Ecole

Saint-Mandrier-sur-mer – 1er octobre 1953.

Les encriers crissaient quand les plumes picoraient le
bord de porcelaine blanche. Pourquoi avais-je tenu le
porte-plume de la main gauche ?
Madame Giraud avait immédiatement repéré
du haut de son estrade cette main dissidente
qui rompait la parfaite harmonie du groupe.
Trente mains allongeaient avec application la première
barre du  » L  » dans un même alignement comme un champ de
tulipes mauves qui se penchent au vent. Oui, ce même souffle
portait la classe toute entière. Seul un coquelicot
qui cherchait sa lumière avait rompu le charme
de cette ondulation régulière.

– On écrit de la main droite ! Avait-elle dit.

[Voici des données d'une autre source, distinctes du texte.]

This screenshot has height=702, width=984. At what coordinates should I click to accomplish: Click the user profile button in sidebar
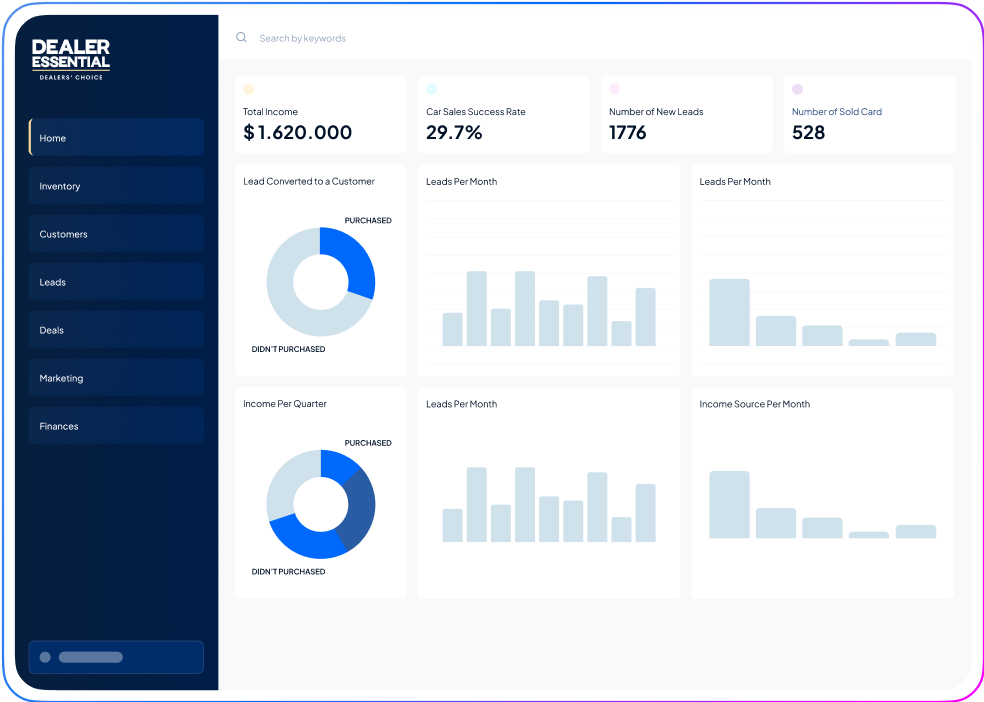pos(116,657)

Je sursautais. La deuxième remarque lancée
comme une flèche dans mon dos avait immobilisé ma
volonté de bien faire.

– Les  » L  » ne sont pas des chaises longues !

Je penchais alors la tête pour tenter de redresser les
si confortables sièges que j’avais couchés sur le cahier.

Comment n’avez-vous pu, Madame, accepter tous
ces visages d’enfant, y compris le mien, avec toute
l’innocence qu’ils ont ? Le bonheur le plus grand
vous a été donné d’avoir un coquelicot parmi les fleurs.
Pour vous sauver vous-même, il eût été si bien de le
préserver ! Non, vous ne l’avez pas compris, et vous avez
attaché cette main trouble-fête avec une serviette de
table pour qu’elle ne recommence plus.
Et le petit bagnard, infirme d’une main, dut apprendre à
vivre car l’école de l’écriture est aussi l’école de la
vie. Et le coquelicot qui ne sera jamais tulipe
a changé simplement de couleur.

Que vous soyez au Ciel ou dans la terre, comme
je voudrais vous revoir un jour, Madame, et vous
donner, je ne sais de quelle main, mille caresses.
Vos joues en rougiraient de honte et d’amour !

Avec ce sourire d’enfant que je vous avais tant
rationné, je vous offre aujourd’hui mon regard pour
conduire le vôtre jusqu’aux portes de la plus profonde
nuit du regret. Mes yeux, autrefois si souvent absents quand
ils rêvaient à la mer ou au vent ou à un autre paysage
bien plus riche que la dure réalité de votre règle de
bois…

Une réflexion sur “Ecole

  1. Ouah ! Très beau poème J.P. ! si seulement les enseignants avaient su rendre l’école intéressante, filières économiques obligent et oublient les dons de l’enfant – tous les enfants sont doués dans quelque chose – c’était une époque à la fois tyrannique et insouciante.